Thanks for your immediate response .

Configuration :

output.logstash:
# The Logstash hosts
hosts: ["xx.yyy:zzz.141:5702","xx.yyy:zzz.142:5702"]
loadbalance: true

Pipelining is not enabled .

No respective errors exist on LogStash Log FIles concerning same timestamp with Filebeat Log Messages.
Similar errors exist , but on different time frames.

Can you suggest an appropriate configuration for Logstash ?
2 Logstash instances running on 2 servers .
Should we increase client_inactivity_timeout as mentioned on respective issue ?

One related question :
Is there a safe "dummy" configuration to use in order to confirm that we do not have any issue on close_* parameters / OS etc. and issue is focused on LS config/output ? ( e.g using file output )

ruflin · October 10, 2017, 10:55am

Increasing client_inactivity_timeout should remove the errors but in general it should not directly impact the problem.

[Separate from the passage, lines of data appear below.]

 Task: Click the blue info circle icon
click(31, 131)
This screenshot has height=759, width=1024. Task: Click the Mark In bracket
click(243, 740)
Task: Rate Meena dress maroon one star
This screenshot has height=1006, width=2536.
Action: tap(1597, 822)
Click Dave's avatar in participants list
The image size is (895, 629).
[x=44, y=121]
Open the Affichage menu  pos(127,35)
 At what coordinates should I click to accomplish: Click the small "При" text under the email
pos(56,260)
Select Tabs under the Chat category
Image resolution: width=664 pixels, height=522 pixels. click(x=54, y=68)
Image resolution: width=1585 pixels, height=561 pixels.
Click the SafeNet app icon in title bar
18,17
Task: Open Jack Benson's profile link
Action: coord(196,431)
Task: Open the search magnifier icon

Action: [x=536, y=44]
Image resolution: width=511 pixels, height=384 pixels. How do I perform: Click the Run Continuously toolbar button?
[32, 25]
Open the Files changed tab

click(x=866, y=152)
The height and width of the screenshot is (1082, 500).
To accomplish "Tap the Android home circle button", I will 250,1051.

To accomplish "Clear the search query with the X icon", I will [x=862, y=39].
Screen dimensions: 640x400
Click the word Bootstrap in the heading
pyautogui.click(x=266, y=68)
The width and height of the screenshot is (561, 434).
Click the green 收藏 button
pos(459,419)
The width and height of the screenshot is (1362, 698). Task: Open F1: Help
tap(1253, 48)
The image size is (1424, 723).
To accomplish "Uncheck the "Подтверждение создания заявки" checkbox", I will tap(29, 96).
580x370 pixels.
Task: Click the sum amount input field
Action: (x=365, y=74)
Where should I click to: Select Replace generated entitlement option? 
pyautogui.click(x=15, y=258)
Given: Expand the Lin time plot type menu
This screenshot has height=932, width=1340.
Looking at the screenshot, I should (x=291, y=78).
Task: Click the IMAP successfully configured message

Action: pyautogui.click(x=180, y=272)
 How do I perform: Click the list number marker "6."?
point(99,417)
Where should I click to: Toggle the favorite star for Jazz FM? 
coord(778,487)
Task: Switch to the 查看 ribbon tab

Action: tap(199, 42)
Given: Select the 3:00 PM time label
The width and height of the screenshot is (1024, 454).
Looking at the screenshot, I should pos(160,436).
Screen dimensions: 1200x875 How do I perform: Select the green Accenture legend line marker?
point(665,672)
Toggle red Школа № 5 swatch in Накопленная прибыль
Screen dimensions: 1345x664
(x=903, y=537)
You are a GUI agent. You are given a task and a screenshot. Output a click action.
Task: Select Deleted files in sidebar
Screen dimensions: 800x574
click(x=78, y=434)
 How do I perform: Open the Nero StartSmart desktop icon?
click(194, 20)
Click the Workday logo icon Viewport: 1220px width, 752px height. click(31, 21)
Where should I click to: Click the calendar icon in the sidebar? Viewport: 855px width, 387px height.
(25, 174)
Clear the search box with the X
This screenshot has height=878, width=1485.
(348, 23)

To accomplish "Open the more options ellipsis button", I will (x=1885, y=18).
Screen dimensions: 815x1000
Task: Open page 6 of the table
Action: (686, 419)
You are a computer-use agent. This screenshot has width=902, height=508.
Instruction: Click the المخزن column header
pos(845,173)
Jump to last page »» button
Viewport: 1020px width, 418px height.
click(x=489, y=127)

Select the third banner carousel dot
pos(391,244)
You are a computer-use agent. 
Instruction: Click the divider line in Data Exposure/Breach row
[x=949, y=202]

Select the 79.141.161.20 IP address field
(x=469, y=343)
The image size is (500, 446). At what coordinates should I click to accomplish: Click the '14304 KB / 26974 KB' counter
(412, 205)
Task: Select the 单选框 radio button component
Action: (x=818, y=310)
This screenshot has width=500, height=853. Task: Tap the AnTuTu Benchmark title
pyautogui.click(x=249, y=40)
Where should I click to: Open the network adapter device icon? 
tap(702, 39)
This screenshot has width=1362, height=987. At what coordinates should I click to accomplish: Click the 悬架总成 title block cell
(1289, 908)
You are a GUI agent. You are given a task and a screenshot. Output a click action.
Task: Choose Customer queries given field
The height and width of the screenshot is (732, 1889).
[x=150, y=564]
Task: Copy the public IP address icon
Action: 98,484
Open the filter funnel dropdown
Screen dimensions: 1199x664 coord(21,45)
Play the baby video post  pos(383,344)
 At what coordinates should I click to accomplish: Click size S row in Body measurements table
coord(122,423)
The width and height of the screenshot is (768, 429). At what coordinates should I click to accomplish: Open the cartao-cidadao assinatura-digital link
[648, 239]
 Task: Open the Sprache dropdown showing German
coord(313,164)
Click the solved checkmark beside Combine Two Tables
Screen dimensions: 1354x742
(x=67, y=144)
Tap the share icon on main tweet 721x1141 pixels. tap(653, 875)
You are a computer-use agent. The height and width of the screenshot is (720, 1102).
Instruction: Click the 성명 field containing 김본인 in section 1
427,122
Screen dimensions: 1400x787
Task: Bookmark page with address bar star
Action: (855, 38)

As far as I understand you, close_timeout solves the problem? As long as your LS instances are not overloaded, the other close_* options should also release the file handlers.

Your best test environment to eliminate network in LS problems is definitively writing to files and see what happens. If the the problem does not occur when you write to file, it's a strong indicator that it's related to LS, network or LS output on the beats side.

How many events per second do you have? Are your LS instances under load?

Do you have any load balancer in between beats and logstash?

system · November 7, 2017, 10:55am

This topic was automatically closed 28 days after the last reply. New replies are no longer allowed.